_TEXTO DO DOCUMENTO:_
*****

Este inferno, em vez da sala de tortura que encontrávamos no filme original, apresenta-se-nos como um labirinto interminável cuja arquitectura não escapa a certas reminiscências bizantinas, em que as salas de tortura se sucedem umas às outras, organizadas numa malha reticular cujo centro é uma caixa-puzzle gigante que emana um feixe de escuridão. A demanda de Kirsty pelo pai acaba por se transformar numa desesperada tentativa de escapar aos Cenobites, que agora contam com mais um elemento, o Cirurgião, que é o dr. Channard depois da transformação.
Peter Atkins, ao escrever o argumento, parece ter tido algumas preocupações em não repetir necessariamente aquilo que encontrávamos no de Barker. Por assim dizer, ele tenta ampliar o conceito do inferno, que passaria a partir daqui a ser conhecido como Configuração do Lamento, mostrando-o como algo de pessoal (Cada um tem o seu, correspondente a uma ou mais salas.) e de interminável, tanto quanto mortífero. No entanto, a tentativa de dar uma história aos Cenobites, de os humanizar -Pinhead é, na realidade, o soldado que víamos no início -acaba por anular um pouco toda a ideia de pura maldade e de inferno que era muito determinante no primeiro filme. Por assim dizer, quase que o mal aqui é desculpado, quando, no primeiro filme, víamos que o mal era um prazer levado ao extremo.

*****

_LISTA DE REGISTOS:_
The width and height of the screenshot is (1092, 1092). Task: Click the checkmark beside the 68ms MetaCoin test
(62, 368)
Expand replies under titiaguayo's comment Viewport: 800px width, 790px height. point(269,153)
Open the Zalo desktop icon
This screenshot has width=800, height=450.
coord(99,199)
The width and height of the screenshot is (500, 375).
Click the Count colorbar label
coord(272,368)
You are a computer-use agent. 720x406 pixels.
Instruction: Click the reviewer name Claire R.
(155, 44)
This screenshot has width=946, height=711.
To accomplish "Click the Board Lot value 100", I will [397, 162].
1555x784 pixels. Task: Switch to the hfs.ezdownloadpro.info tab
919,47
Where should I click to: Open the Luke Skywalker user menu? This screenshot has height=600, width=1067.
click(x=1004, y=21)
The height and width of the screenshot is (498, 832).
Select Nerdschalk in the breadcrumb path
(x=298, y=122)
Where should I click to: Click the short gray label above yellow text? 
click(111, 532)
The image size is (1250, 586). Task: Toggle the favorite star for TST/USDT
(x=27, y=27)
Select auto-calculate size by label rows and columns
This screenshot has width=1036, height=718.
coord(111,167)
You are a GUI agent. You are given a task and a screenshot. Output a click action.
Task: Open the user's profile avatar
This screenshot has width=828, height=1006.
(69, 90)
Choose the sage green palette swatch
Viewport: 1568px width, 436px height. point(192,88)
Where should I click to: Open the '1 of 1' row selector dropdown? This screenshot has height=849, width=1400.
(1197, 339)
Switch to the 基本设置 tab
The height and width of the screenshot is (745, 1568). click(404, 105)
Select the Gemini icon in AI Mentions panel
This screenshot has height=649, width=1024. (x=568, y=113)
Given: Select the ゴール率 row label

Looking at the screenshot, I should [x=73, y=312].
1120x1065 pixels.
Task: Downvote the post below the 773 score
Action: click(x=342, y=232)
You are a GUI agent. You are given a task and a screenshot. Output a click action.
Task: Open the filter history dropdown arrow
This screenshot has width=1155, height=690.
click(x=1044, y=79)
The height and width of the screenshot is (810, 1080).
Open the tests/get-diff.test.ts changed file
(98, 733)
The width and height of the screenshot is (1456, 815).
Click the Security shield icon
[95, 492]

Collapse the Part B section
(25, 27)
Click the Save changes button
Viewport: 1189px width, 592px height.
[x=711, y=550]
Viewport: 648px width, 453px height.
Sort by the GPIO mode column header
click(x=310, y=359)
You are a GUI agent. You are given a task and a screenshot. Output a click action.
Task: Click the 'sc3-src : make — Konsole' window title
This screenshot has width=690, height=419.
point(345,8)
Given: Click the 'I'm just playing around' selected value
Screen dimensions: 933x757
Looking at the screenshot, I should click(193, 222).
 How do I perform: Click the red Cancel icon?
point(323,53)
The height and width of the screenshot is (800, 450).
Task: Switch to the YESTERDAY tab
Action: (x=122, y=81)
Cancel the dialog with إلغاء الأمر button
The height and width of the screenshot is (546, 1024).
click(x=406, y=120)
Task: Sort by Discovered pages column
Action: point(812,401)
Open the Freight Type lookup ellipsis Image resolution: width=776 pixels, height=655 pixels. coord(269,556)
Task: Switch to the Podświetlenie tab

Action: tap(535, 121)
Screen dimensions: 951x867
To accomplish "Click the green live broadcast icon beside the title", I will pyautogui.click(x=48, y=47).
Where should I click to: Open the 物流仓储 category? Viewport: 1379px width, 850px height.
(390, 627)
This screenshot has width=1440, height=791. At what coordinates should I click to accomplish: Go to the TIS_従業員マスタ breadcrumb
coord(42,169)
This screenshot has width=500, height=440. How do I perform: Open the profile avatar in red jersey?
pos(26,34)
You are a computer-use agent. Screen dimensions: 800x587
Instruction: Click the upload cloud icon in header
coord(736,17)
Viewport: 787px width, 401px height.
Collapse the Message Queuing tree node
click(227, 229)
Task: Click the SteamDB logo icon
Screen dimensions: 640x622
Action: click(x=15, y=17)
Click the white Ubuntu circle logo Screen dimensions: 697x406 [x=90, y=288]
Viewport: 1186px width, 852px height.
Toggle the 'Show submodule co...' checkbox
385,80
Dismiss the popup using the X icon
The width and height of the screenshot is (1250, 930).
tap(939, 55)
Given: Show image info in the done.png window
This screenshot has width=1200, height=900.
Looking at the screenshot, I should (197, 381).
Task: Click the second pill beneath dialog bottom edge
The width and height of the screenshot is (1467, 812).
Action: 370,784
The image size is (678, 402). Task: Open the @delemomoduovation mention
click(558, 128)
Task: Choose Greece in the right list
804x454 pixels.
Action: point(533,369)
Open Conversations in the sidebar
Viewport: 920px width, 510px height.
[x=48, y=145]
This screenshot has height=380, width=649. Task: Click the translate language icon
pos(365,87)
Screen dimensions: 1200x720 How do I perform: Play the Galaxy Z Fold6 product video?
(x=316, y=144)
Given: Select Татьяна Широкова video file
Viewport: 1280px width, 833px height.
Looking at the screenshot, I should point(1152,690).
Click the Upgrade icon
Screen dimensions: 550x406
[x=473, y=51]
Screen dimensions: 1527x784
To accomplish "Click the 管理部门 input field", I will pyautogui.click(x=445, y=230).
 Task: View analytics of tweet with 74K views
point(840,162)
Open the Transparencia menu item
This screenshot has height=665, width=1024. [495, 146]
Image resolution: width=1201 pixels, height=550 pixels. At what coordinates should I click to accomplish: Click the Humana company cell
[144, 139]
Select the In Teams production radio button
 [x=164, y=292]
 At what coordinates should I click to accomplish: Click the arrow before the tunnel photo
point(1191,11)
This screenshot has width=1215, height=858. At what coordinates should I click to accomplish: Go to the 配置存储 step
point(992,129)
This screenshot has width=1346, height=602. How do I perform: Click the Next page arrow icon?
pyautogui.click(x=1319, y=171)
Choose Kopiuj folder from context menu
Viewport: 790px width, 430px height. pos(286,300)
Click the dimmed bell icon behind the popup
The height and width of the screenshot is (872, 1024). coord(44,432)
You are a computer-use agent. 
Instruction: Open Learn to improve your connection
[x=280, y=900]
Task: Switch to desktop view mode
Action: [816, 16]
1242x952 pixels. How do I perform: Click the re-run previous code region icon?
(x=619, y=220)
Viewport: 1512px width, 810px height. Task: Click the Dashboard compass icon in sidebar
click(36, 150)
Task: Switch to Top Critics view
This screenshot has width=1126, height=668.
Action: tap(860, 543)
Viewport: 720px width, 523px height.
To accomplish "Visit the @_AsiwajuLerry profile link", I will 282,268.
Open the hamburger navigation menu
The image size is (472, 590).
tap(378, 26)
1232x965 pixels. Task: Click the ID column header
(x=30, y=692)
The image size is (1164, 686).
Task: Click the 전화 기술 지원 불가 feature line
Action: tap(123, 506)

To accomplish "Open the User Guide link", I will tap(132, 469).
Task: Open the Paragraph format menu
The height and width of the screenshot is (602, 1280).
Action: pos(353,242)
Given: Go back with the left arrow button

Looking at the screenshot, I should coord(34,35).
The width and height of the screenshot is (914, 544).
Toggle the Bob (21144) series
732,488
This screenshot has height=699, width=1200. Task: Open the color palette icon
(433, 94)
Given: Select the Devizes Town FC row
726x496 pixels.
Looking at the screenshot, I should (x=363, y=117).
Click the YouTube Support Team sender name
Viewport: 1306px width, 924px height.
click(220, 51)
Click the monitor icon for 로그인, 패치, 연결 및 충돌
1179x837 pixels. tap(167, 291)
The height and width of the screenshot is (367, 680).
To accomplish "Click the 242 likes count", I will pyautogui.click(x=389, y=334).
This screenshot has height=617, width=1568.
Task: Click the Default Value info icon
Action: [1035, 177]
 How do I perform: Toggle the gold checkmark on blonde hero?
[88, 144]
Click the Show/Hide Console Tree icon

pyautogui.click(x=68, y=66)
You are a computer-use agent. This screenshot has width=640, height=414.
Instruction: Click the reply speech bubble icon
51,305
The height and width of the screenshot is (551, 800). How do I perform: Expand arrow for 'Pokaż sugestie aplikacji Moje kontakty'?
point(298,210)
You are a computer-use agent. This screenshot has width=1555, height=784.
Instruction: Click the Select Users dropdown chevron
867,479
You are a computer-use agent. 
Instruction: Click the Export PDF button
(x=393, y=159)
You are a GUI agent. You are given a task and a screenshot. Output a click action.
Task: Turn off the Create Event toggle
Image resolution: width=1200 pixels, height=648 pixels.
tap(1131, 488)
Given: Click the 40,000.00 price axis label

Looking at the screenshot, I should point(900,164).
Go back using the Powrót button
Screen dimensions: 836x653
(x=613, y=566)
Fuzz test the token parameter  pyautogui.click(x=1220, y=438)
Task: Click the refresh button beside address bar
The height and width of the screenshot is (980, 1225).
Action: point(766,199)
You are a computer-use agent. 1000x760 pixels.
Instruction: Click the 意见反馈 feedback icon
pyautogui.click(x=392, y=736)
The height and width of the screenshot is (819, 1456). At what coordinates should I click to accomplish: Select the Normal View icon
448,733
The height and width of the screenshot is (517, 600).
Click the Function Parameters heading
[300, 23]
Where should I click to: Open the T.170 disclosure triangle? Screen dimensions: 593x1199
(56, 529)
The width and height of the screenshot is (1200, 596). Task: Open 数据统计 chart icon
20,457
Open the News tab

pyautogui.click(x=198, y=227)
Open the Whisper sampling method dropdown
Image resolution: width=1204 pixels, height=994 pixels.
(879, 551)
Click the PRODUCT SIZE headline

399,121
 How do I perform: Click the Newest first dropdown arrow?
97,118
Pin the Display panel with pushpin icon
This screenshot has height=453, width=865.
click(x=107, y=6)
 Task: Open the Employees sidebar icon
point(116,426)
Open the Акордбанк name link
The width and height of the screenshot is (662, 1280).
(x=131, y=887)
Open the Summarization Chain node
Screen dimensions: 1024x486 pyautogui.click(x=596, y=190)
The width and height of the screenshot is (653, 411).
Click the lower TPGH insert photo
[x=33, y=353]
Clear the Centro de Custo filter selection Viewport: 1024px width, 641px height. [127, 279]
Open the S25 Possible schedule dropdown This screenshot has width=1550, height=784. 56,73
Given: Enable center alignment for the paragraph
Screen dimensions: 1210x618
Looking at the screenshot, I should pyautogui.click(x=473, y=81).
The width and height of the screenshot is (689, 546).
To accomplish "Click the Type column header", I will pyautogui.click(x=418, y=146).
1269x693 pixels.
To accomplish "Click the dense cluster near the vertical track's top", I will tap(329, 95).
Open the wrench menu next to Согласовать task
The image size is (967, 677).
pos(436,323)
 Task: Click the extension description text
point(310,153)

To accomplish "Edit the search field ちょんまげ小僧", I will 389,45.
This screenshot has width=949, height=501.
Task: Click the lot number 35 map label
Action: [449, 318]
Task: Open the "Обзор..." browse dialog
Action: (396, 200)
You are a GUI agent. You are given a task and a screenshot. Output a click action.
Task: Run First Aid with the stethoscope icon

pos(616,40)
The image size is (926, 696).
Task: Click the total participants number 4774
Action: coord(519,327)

*****

_COMO RESOLVER:_
Responda, a partir do texto sobre os Cenobites, a estas perguntas:
(a) O que se encontra no centro da malha reticular de salas de tortura?
(b) Que nome passaria a ter o inferno a partir daqui?
(c) Quem é Pinhead, na realidade?
Baseie-se exclusivamente no texto para responder.

_RESPOSTA AO EXERCÍCIO:_
(a) Uma caixa-puzzle gigante que emana um feixe de escuridão.
(b) Configuração do Lamento.
(c) O soldado que se via no início.